Data to examine: Begin

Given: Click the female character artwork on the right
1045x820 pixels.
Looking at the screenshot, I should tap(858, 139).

Data to examine: End
Data to examine: Begin

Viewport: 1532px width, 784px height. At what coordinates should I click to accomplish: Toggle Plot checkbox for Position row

Data to examine: End
Data to examine: Begin

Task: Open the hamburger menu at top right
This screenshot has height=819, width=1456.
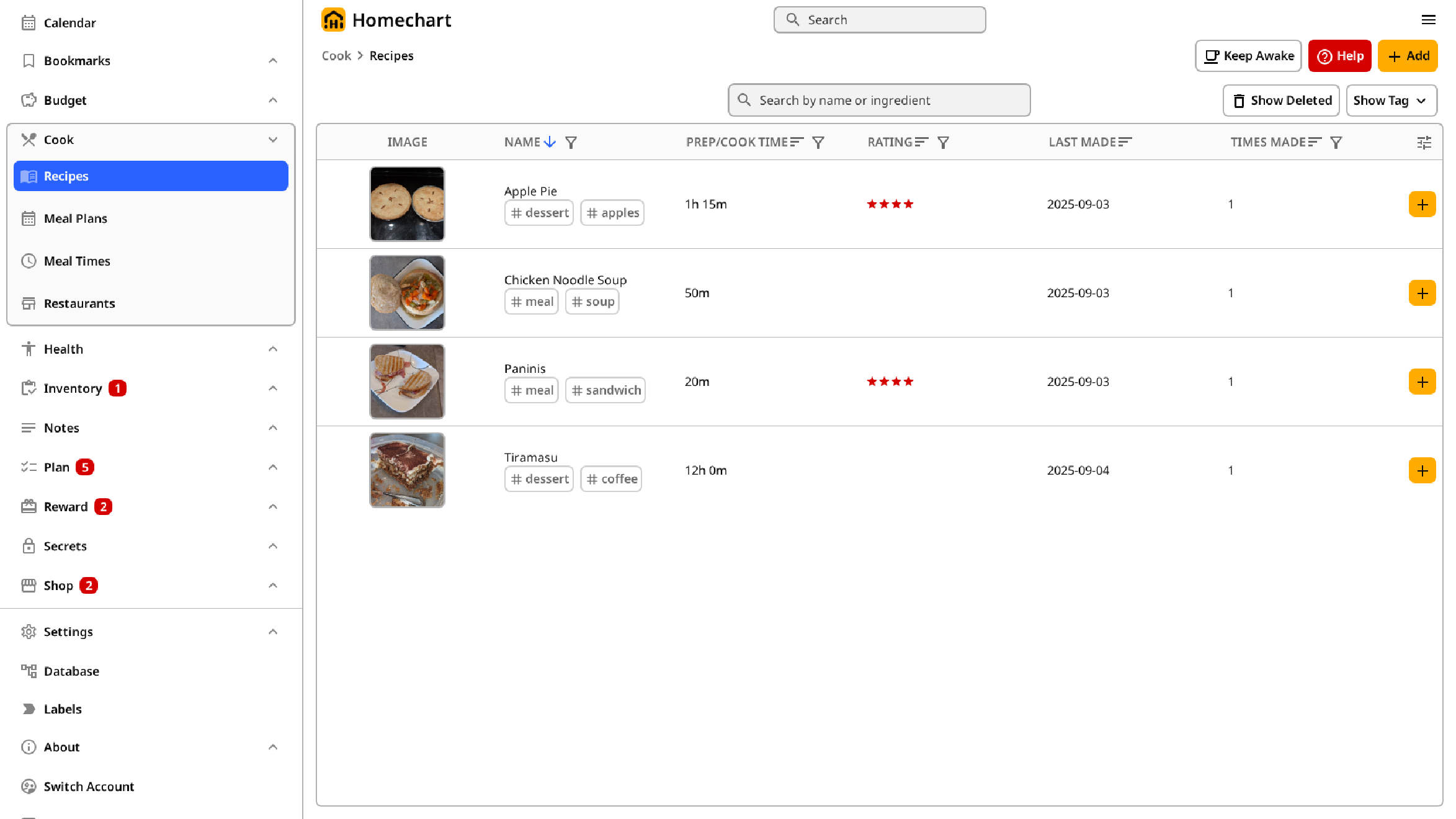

Data to examine: End

What to produce — Write the number of lines in the listing above that contain the word "right". No other text should appear.

Completed exercise — 2